• _WORK TO BE COMPLETED_
Could you return every line of the material that contains the word "computer"?

• _AVAILABLE DATA_
_ _ _

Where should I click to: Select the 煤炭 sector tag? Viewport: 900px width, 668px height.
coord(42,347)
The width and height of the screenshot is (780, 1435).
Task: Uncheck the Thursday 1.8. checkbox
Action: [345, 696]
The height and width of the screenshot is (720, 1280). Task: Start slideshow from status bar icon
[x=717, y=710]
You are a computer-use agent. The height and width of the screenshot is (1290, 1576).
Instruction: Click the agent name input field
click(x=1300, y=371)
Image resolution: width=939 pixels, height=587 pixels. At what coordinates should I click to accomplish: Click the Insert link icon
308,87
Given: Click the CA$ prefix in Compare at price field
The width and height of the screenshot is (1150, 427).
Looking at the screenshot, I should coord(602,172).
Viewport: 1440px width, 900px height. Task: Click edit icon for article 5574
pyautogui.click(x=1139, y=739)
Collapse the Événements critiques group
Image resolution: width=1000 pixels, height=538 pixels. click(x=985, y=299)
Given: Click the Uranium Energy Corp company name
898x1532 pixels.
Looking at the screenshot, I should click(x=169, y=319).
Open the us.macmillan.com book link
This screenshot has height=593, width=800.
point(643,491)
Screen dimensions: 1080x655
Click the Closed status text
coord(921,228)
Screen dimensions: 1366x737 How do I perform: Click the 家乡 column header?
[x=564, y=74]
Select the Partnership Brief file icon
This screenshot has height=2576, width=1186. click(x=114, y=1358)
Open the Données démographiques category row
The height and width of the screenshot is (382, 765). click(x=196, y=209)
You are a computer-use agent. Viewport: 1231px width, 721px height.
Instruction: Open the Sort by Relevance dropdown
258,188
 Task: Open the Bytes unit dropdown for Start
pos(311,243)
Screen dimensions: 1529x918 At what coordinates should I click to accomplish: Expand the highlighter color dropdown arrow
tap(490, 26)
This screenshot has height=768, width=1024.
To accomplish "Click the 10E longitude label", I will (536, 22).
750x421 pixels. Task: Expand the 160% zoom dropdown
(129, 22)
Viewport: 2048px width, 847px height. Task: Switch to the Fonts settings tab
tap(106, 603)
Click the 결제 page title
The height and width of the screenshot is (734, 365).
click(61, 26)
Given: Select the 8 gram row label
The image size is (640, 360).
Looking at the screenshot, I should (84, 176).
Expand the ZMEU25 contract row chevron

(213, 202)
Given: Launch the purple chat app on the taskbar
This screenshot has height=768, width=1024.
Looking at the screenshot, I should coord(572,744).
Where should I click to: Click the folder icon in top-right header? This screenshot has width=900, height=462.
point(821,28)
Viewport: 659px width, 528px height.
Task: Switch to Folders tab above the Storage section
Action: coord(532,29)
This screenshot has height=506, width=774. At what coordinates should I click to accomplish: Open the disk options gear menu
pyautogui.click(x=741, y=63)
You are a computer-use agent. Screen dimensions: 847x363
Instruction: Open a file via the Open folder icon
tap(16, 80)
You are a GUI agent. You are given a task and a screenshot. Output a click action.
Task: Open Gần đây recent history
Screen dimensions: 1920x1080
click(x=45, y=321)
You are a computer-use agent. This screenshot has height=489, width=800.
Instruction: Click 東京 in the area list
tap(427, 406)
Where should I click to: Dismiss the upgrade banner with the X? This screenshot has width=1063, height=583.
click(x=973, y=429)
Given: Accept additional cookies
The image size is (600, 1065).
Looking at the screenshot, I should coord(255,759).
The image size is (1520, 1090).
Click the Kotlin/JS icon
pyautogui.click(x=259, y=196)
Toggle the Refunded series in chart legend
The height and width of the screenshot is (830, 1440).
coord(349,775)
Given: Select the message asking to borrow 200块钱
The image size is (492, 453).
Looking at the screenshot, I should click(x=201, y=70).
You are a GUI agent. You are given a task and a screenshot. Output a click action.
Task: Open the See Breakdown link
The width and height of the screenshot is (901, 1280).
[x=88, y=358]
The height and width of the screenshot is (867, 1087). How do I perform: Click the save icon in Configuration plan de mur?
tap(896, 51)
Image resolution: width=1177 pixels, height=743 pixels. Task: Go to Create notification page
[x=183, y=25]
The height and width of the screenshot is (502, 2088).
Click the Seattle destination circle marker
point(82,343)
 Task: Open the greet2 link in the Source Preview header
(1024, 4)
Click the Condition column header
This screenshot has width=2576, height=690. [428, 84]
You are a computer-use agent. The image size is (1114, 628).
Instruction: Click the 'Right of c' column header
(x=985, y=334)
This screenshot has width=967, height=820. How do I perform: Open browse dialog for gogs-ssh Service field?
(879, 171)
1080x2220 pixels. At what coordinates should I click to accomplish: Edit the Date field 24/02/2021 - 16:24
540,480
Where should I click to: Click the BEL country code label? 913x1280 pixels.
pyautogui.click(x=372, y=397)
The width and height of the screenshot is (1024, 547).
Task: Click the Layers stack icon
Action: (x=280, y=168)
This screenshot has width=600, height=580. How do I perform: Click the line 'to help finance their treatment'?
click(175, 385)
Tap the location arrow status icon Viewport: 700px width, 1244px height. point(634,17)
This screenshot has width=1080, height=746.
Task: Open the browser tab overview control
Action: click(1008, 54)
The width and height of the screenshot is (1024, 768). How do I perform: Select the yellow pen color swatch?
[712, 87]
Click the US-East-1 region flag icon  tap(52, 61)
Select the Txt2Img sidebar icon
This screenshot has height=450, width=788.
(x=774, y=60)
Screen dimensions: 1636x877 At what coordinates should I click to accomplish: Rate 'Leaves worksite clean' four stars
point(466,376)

_ _ _

• _SOLUTION TO THIS EXERCISE_
You are a computer-use agent. The height and width of the screenshot is (1290, 1576).
You are a computer-use agent. Viewport: 1231px width, 721px height.
You are a computer-use agent. Screen dimensions: 847x363
You are a computer-use agent. This screenshot has height=489, width=800.
You are a computer-use agent. The image size is (1114, 628).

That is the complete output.